Minimum wage to rise by 9.8% and cover all workers aged 21 and over
The full adult rate of the National Minimum Wage, known as the ‘National Living Wage’ or NLW, is to rise from £10.42 to £11.44 from 1 April next year. The increase is worth 9.8% or 0.1 percentage points greater than last year’s rise of 9.7% and represents the largest ever cash increase in the statutory floor, according to the Low Pay Commission (LPC), which recommended the increase. The NLW will also cover 21 and 22-year olds for the first time. It previously covered only those aged 23 and above. The rise is aimed at meeting the Government’s long-term target for the legal minimum to be worth two-thirds of median earnings for those aged 21 and over by 2024.
The increase will bring the current phase of development of the minimum wage to an end. A new administration following next year’s general election could prompt further evolution in this important regulation. The increase also means that the NLW will remain around 50p lower than the voluntary living wage (VLW), which currently stands at £12 an hour. The VLW is calculated by the Resolution Foundation on behalf of the Living Wage Foundation. It represents the amount that is estimated to provide a ‘socially acceptable standard of living’, and as such takes greater account of the cost of living than the NLW.
The main labour market factors cited by the LPC as reasons for the coming increase in the NLW were that despite falling vacancies, demand for workers is resilient and shortages remain. Inflation and the tight labour market had driven up pay, though these forces are now softening. The LPC said that the fact that more jobs are paying above the NLW, with more workers escaping the wage floor, suggests a tight low-paid labour market. But despite the rising NLW, low-paid workers continue to face challenges in the workplace. In particular, the LPC heard from workers and their representatives that the rising minimum wage had not been enough to avoid growing hardship. Other evidence showed that workers in low-paying industries continued to struggle to secure sufficient regular hours. The LPC said that for many, the unpredictability of their working time exacerbated their financial challenges.

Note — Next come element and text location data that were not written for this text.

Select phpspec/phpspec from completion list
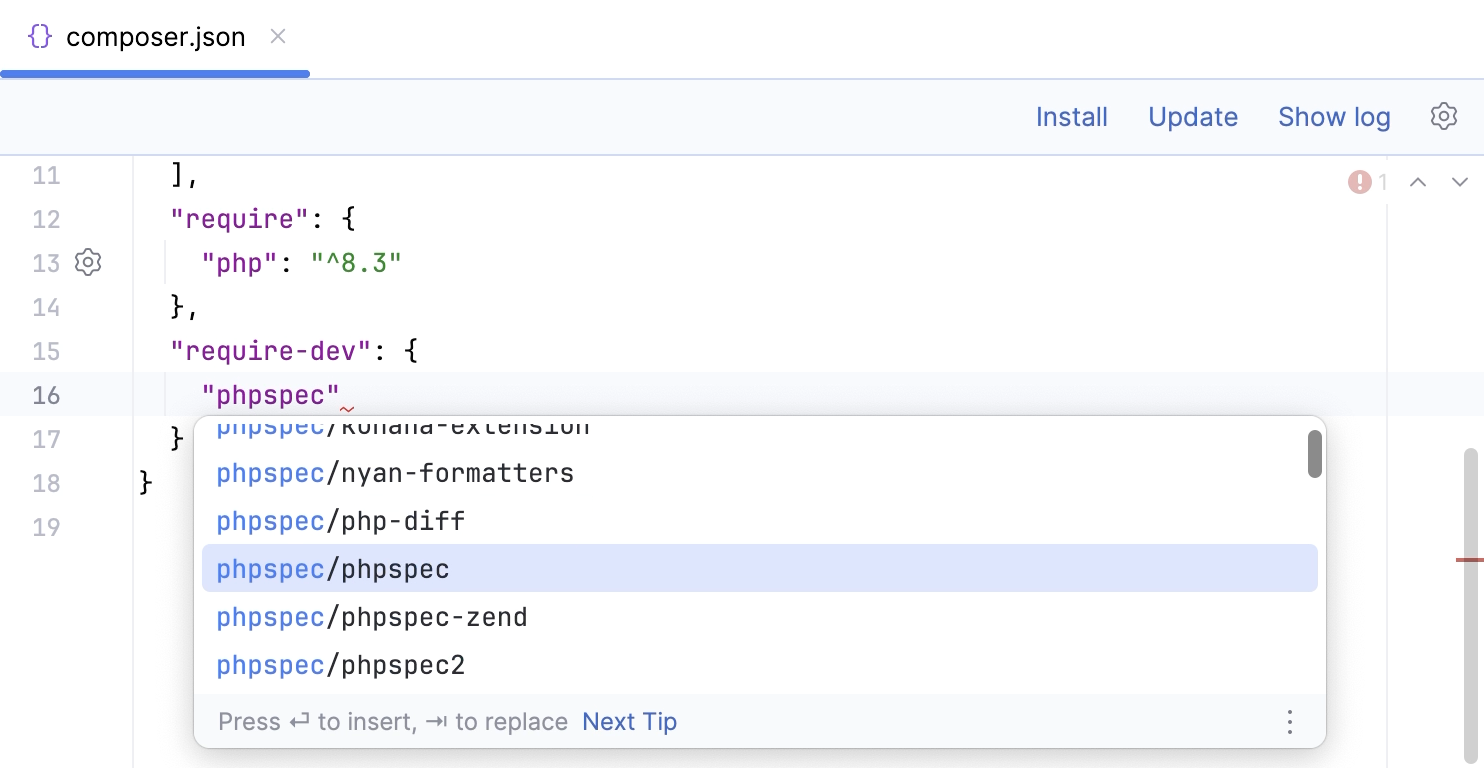 pos(333,568)
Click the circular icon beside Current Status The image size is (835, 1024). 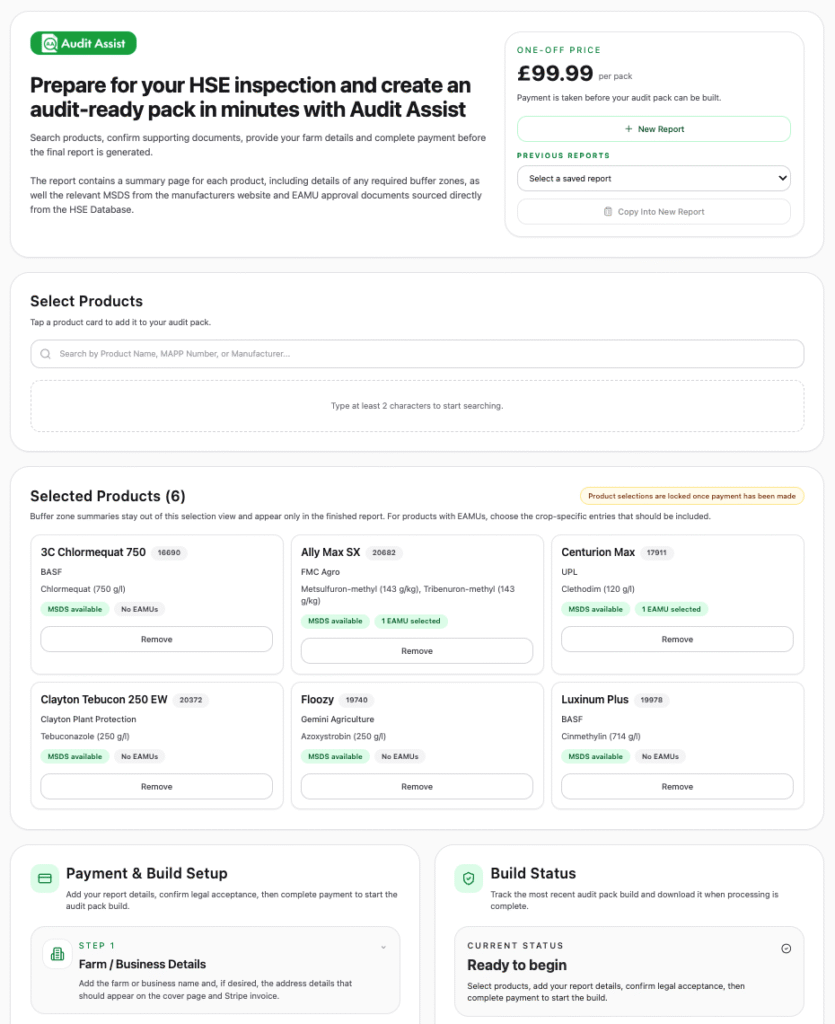click(x=785, y=948)
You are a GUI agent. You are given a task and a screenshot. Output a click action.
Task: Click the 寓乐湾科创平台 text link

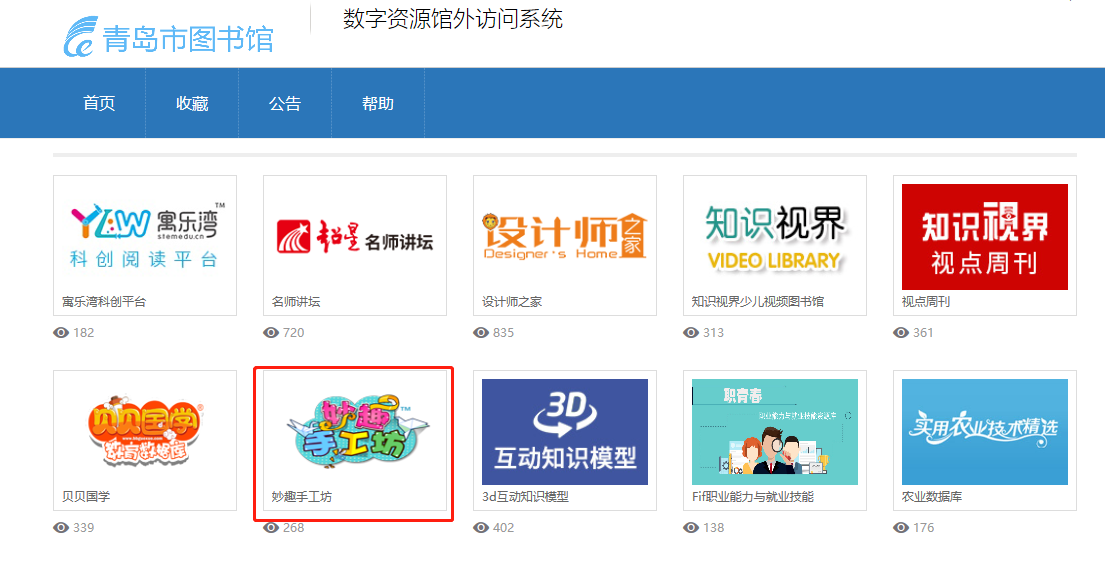point(104,301)
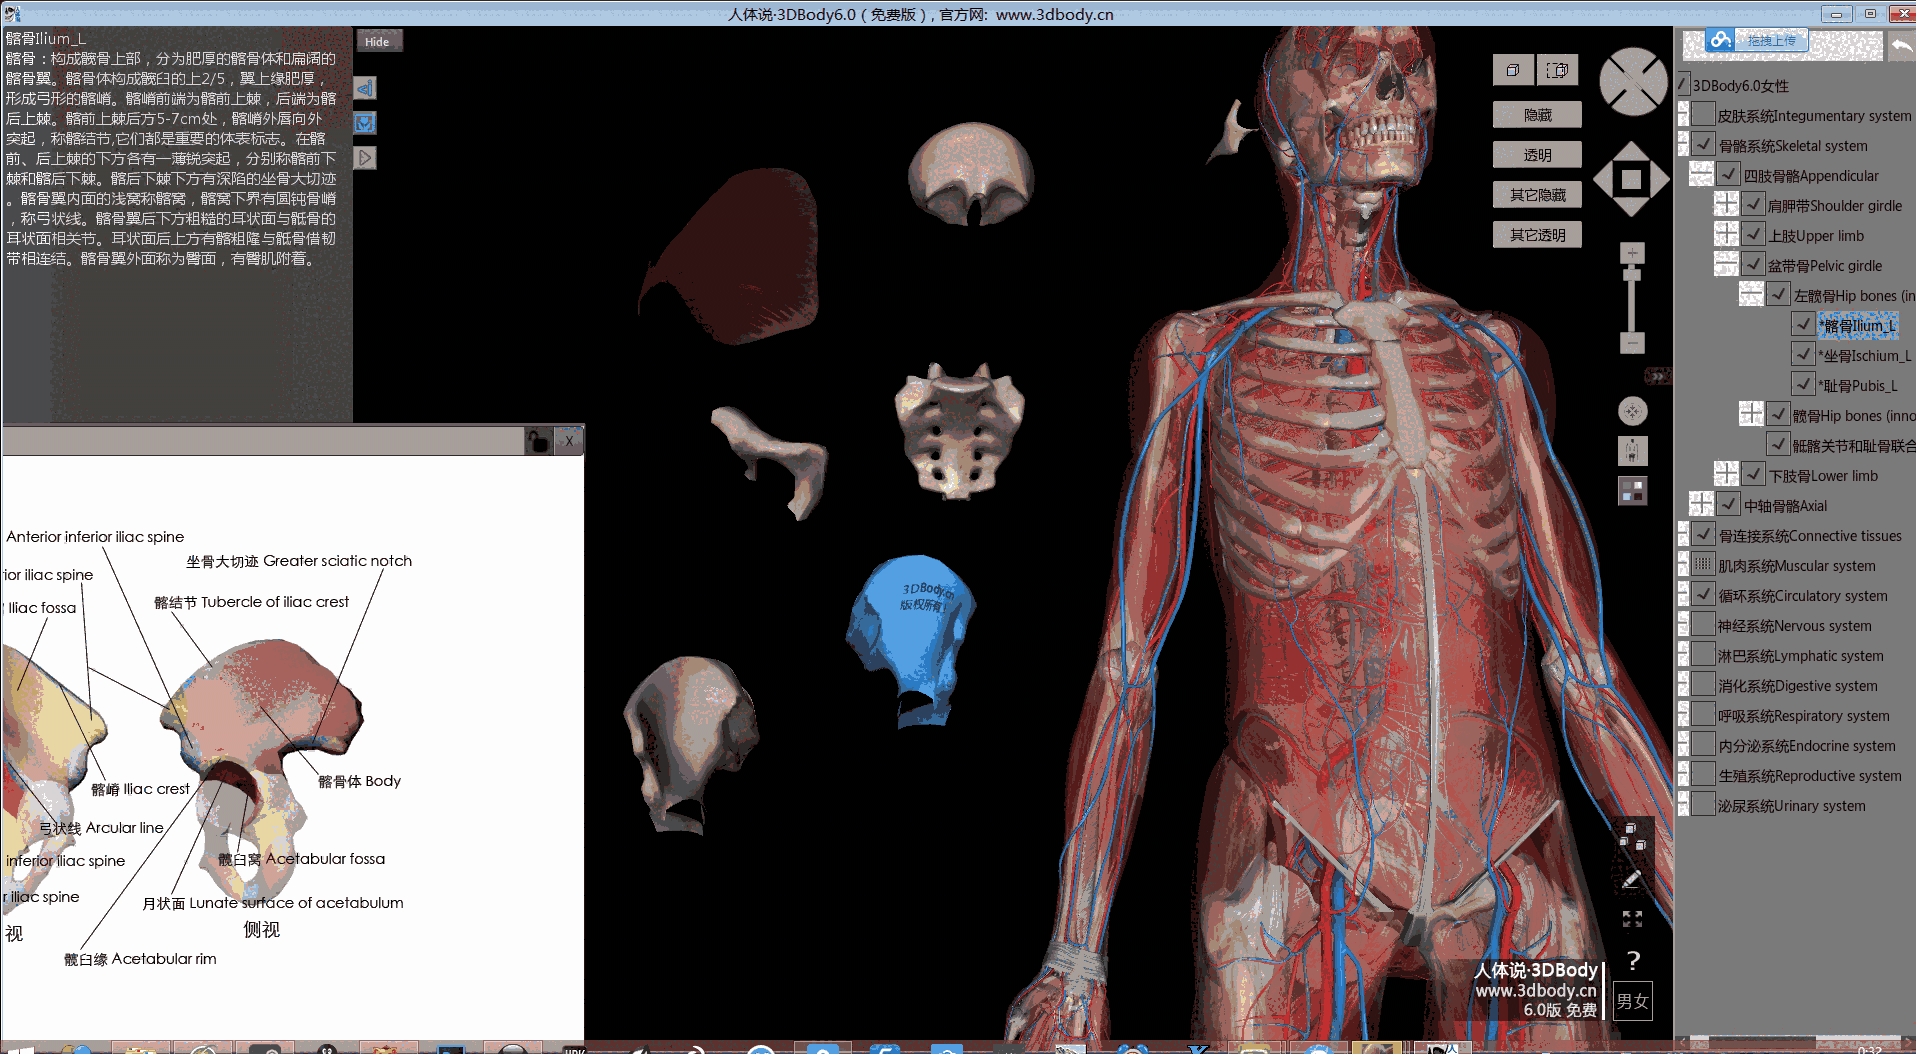The height and width of the screenshot is (1054, 1916).
Task: Collapse the Pelvic girdle tree node
Action: [1726, 264]
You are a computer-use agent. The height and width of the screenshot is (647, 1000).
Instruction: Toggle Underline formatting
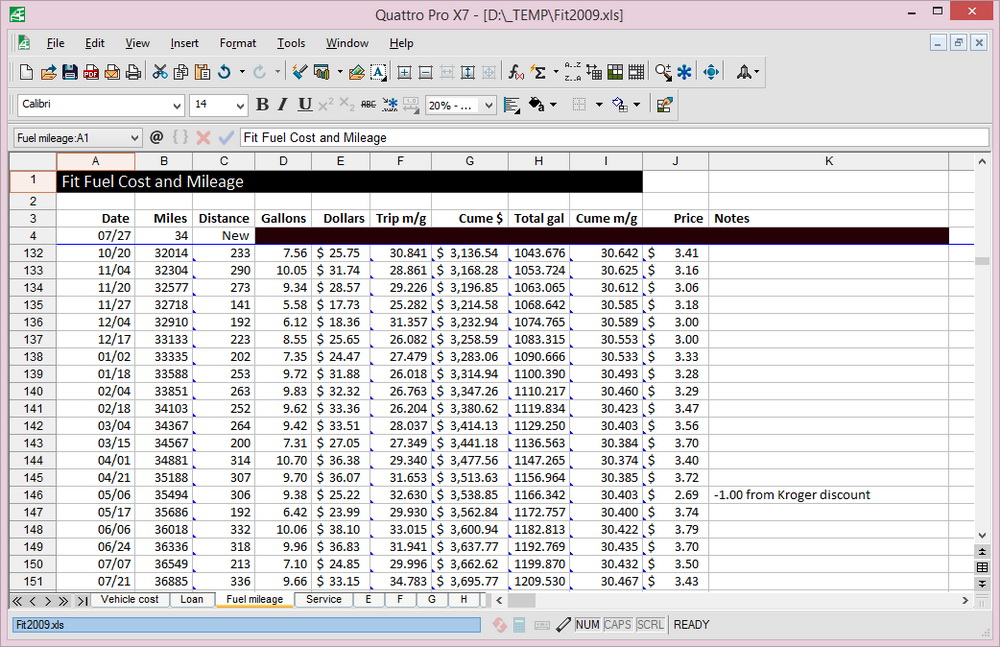(x=304, y=105)
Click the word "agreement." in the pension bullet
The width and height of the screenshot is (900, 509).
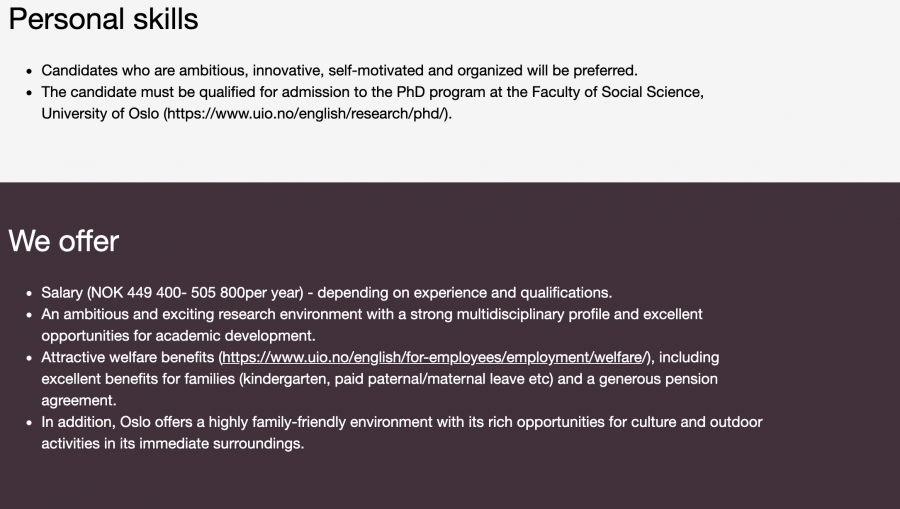pos(79,400)
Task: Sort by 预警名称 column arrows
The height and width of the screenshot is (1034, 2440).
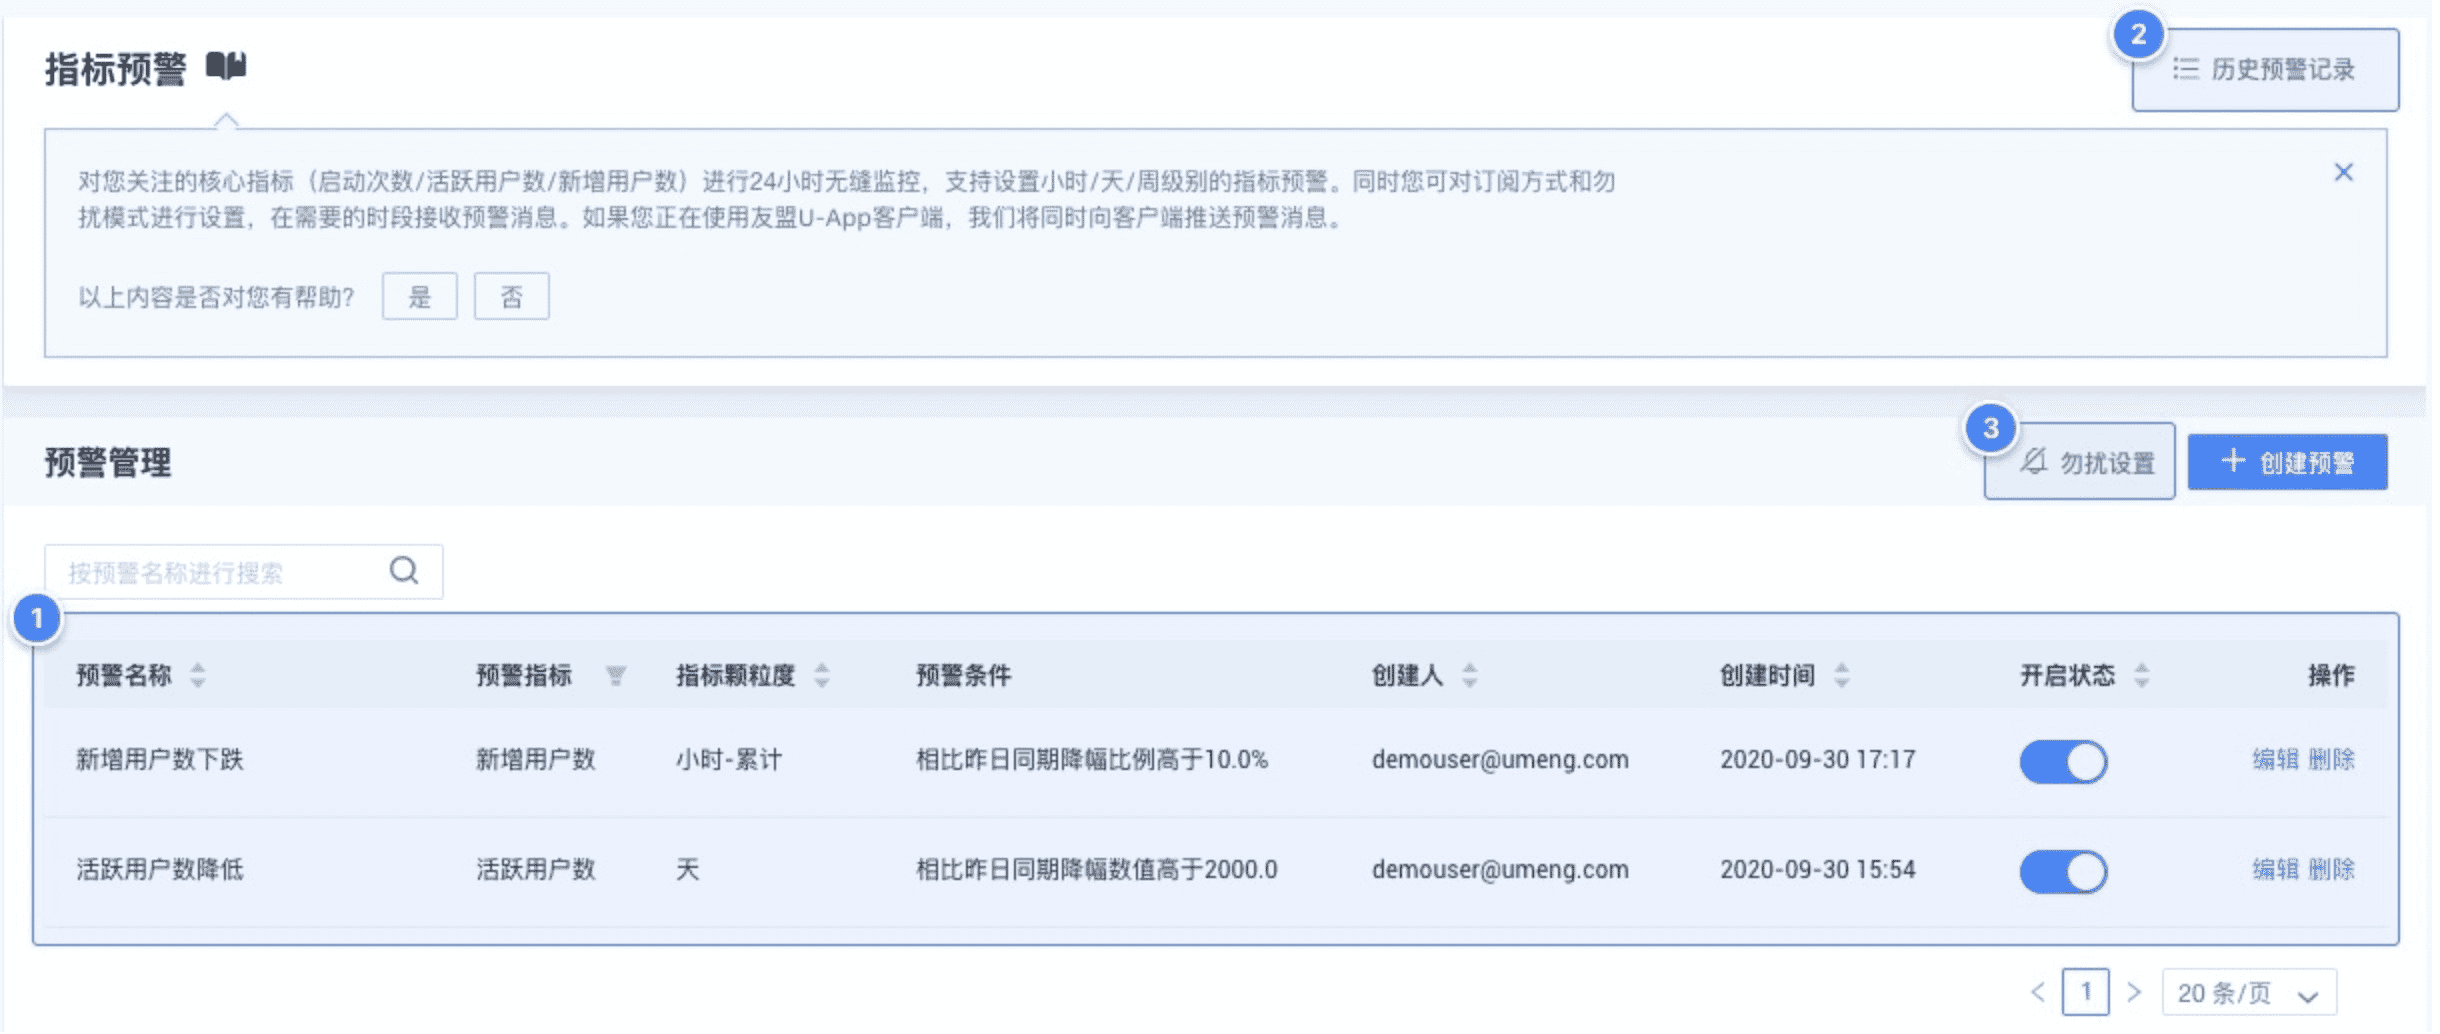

Employers continue to absorb the rising NLW via reduced profits or where possible, passing it on to consumers through higher prices. Cutting employment has been much less commonly reported – and is more often done via reduced hiring rather than redundancies. This remained the case in 2023 – although the frequency of reported price pass-through has risen markedly in the past two years. The LPC’s assessment is that even if firms passed on all the cost of NLW increases – an improbable scenario – this would have a very small impact on overall inflation (increasing it by up to 0.3 percentage points). And there remain large low-paying sectors – social care and childcare in particular – where employers’ ability to pass on increased costs is highly constrained.
One effect of the rapidly rising NLW has been to prompt (some) employers to reduce the differentials between their lowest-paid staff and those immediately above them in pay structures. The LPC tracked industry-level differentials within various low-paying industries since 2015 and found that the difference between the median and 10th percentile of pay fell dramatically within all low-paying industries between 2015 and 2019. For most industries, they also fell between 2019 and 2022. However, between 2022 and 2023 industry-level differentials stabilised. The LPC comments: ‘It is possible firms cannot reduce differentials further without affecting recruitment and retention. If firms choose to maintain differentials, it makes absorbing NLW rises more costly.’